MRI Findings (Gold Standard)
- T1: Hypointense disc and adjacent vertebral bodies.
- T2/STIR:
- Disc: Hyperintense (morphology often preserved longer than in pyogenic infection).
- Bone Marrow: Diffuse edema in the involved vertebrae.
- Abscesses:
- Morphology: Unlike the large, flowing "cold abscess" of TB, Brucella abscesses are small, spherical, and focal.
- Location: Usually limited to the level of the lesion (paravertebral).
- Enhancement: Homogeneous or thick peripheral enhancement.
- Epidural extension: Common but usually causes less cord compression than TB.
2. Sacroiliitis (High Yield MSK)
Often overlooked but highly specific when present with fever.
- Frequency: High prevalence (up to 40–50% of osteoarticular cases).
- Laterality: Typically unilateral (crucial differentiation from Spondyloarthropathies like Ankylosing Spondylitis, which are bilateral/symmetric).
- Imaging:
- Blurring of articular margins.
- Joint space widening (early)
narrowing/ankylosis (late). - Pearl: Unilateral sacroiliitis in a patient with fever
Think Brucella.
3. Neurobrucellosis
Rare (<5%) but a high-yield exam topic due to mimicry.
Patterns of Involvement
- Meningitis (Most Common): Thickening and enhancement of the basal meninges (mimics TB, Fungal, or Sarcoidosis).
- White Matter Changes:
- Multiple T2/FLAIR hyperintensities in periventricular white matter.
- The Mimic: Can appear identical to Multiple Sclerosis (MS), ADEM, or Neuro-Behçet's.
- Vascular: Arteritis leading to lacunar infarcts or venous sinus thrombosis.
- Cranial Nerves: Enhancement of CN VIII (Sensorineural hearing loss).

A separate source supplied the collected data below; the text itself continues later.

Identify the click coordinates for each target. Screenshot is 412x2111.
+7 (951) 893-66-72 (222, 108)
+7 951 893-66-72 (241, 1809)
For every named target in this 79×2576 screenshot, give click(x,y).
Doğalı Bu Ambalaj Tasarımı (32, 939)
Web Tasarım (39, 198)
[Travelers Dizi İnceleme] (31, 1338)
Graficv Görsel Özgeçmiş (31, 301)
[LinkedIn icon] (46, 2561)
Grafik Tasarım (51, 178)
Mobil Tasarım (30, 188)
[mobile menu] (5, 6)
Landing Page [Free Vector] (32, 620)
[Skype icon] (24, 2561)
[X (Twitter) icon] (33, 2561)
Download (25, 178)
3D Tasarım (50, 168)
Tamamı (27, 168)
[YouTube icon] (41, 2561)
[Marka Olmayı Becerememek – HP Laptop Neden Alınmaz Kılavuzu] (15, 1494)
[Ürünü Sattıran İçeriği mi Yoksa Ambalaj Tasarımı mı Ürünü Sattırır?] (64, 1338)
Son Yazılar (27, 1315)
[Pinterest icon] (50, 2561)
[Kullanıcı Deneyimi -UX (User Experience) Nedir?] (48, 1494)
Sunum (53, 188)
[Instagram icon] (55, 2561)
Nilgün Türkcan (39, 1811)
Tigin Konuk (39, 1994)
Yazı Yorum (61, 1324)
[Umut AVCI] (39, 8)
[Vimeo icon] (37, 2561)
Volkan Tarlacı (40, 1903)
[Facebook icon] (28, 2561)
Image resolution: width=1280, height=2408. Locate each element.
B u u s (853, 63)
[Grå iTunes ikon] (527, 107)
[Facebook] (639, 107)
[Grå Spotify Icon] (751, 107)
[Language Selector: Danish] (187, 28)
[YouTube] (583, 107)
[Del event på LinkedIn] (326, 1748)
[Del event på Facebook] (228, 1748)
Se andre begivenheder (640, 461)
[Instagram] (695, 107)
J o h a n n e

4. Hepatosplenic Brucellosis
Hepatosplenomegaly is the most common radiographic finding overall.
- Acute: Non-specific hepatosplenomegaly.
- Chronic (Brucelloma):
- "Bull's Eye" Lesion: Central calcification with a surrounding hypodense halo (CT) or hypointense rim (MRI).
- Snowflake Calcification: Diffuse, flocculent calcifications in the spleen/liver (late stage).
5. Scrotal/Genitourinary
- Brucellar Orchiepididymitis:
- Usually unilateral enlargement.
- US: Heterogeneous echotexture, thickened epididymis, +/- testicular abscess.
- Note: Indistinguishable from standard bacterial epididymo-orchitis on imaging alone; requires clinical correlation.
Differential Diagnosis: The "Thailand Trap" (TB vs. Brucella)
In Thailand, distinguishing these two is the primary diagnostic challenge.
| Feature | Brucellosis | Tuberculous Spondylitis (Pott's) | Pyogenic Spondylitis |
|---|---|---|---|
| Destruction | Milder. Architecture often preserved. | Severe. Vertebral collapse (Gibbus) is common. | Moderate to severe (rapid). |
| Osteophytes | Prominent/Early. "Parrot Beaks". | Mild or late stage only. | Minimal. |
| Abscess | Small, focal, spherical. | Large, "cold", sub-ligamentous spread. | Large, phlegmonous, ill-defined. |
| Disc Height | Often preserved until late. | Loss of disc height (late). | Rapid destruction/loss. |
| Sclerosis | Prominent reactive sclerosis. | Minimal early; sclerosis = healing. | Variable. |
| Specific Sign | Pedro Pons Sign (Anterosuperior erosion). | Sub-ligamentous spread. | Diffuse endplate destruction. |
Guidelines & Management (NICE / RCR / Thai Context)
Diagnostic Pathway
- Suspect: Back pain + Fever + Animal exposure/Unpasteurized dairy.
- First Line: MRI Spine (contrast essential).
- Confirmation:
- Serology is King: Standard Agglutination Test (SAT) > 1:160.
- Biopsy Caution: Avoid if possible. If serology is positive, biopsy is contraindicated due to aerosolization risk to lab staff (Level 3 Biohazard).
Thai Guideline Nuance
- In equivocal cases (TB vs. Brucella):
- Assess for concomitant pulmonary findings (favor TB).
- Look for "Snowflake" splenic calcifications (favor Brucella).
- Do not start empiric anti-TB treatment solely based on spinal granulomas without ruling out Brucella.
Radiological Pearls
Tip
- The Hallmark: Anterosuperior erosion + Sclerosis + Osteophytes = Pedro Pons Sign.
- The Mimic: White matter lesions + Fever + Back pain
Neurobrucellosis (Not MS). - The Negative: Brucella rarely causes the massive gibbus deformity seen in TB.